Ich bin nunmehr etwas über drei Jahre Anwältin, ausschließlich im Bereich des Strafrechts tätig, mittlerweile Fachanwältin für Strafrecht. Und ich möchte keine Sekunde missen, in der ich diesen wunderbaren Beruf ausüben darf. Wir Strafverteidiger sind oft die Letzten, die überhaupt noch für einen Beschuldigten kämpfen. Es geht in den Fällen immer um Menschen, um Persönlichkeiten, um Schicksale. Es geht um Existenzen, es geht um Schuld und um Unschuld. Es geht um ein faires Verfahren, das jedem Beschuldigten in unserem Land zu Teil werden muss.
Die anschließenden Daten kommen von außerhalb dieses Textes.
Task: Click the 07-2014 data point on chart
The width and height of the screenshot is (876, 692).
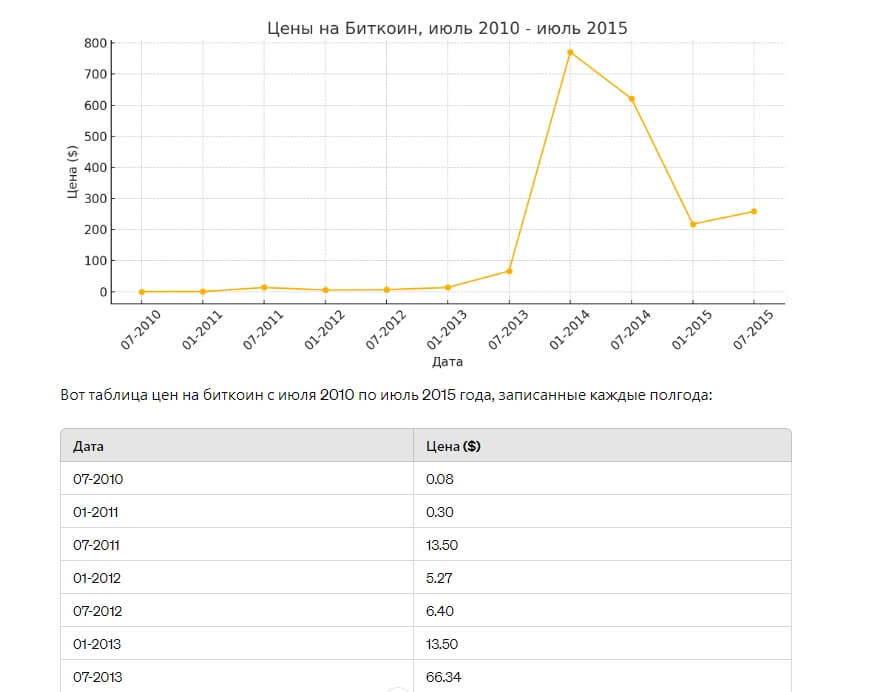Action: tap(632, 99)
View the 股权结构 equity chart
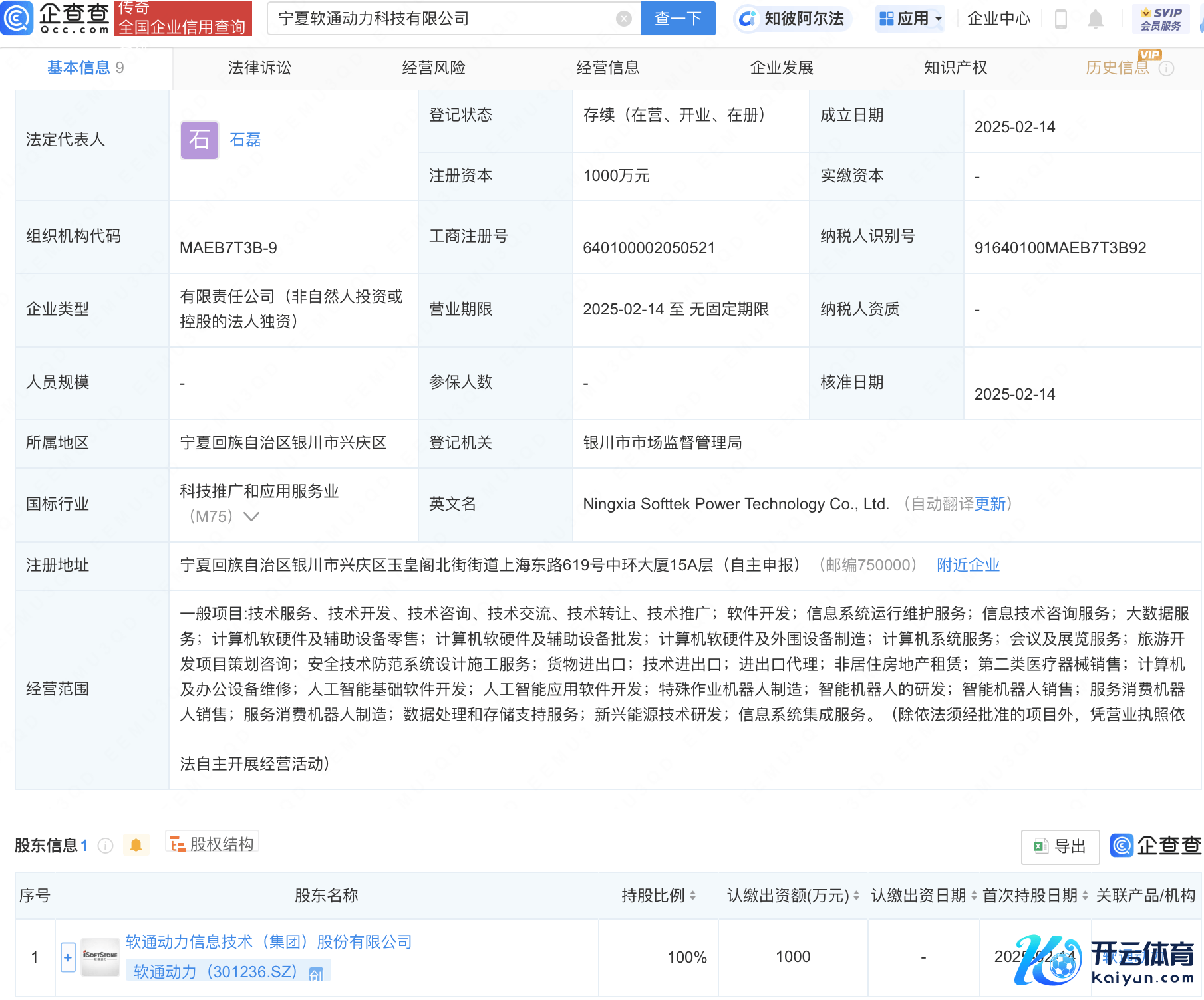Screen dimensions: 1204x1000 pyautogui.click(x=212, y=844)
Mir wird häufig die Frage gestellt, warum ich beispielsweise einen mutmaßlichen Mörder oder Kinderschänder verteidigen würde. Die Antwort ist ganz einfach: Alle sind vor dem Gesetz gleich, und jeder, egal was ihm vorgeworfen wird, welche politischen Ansichten er hat oder aus welchem Land er stammt, wirklich jeder hat ein Recht auf Verteidigung. So sieht es das Gesetz vor, und genauso ist es richtig. Wer dies nicht versteht, oder verstehen will, hat das System unseres Rechtstaates nicht verstanden. „Verteidigung ist Kampf, Kampf um das Recht mit den Mitteln des Rechts.“ Dieser vielzitierte Satz von Hans Dahs trifft unsere Aufgabe im Kern. Und die Verteidigung beginnt und endet dabei nicht erst im Gerichtssaal, sie beginnt weit vorher und wirkt weit fort. Die Verteidigung beschränkt sich dabei auch nicht nur auf den Zirkel der Justiz, die Verteidigung erstreckt sich genauso auf mediale Berichterstattung und öffentliche Vorverurteilung.

 

Seien Sie mal ganz ehrlich zu sich selbst: Wirft man Ihnen beispielsweise den Besitz oder die Verbreitung kinderpornographischer Inhalte vor, würden Sie dann nicht die beste Verteidigung für sich beanspruchen wollen? Würden Sie dann nicht unter medialer Berichterstattung und öffentlicher Vorverurteilung leiden? Und sagen Sie nicht, das könnte Ihnen nicht passieren. Glauben Sie mir, es kann! Und spätestens dann ist der Verteidiger/die Verteidigerin Ihr letzter und einziger Ansprechpartner, der für Sie und Ihre Rechte kämpft.

 

Und genau deshalb verlangt Strafverteidigung Leidenschaft, Feuer und Kampfgeist. Strafverteidigung ist und bleibt Kampf.

 

Ein Kampf den ich mir – und auch viele andere geschätzte Kollegen und Kolleginnen sich – zur Lebensaufgabe gemacht habe(n).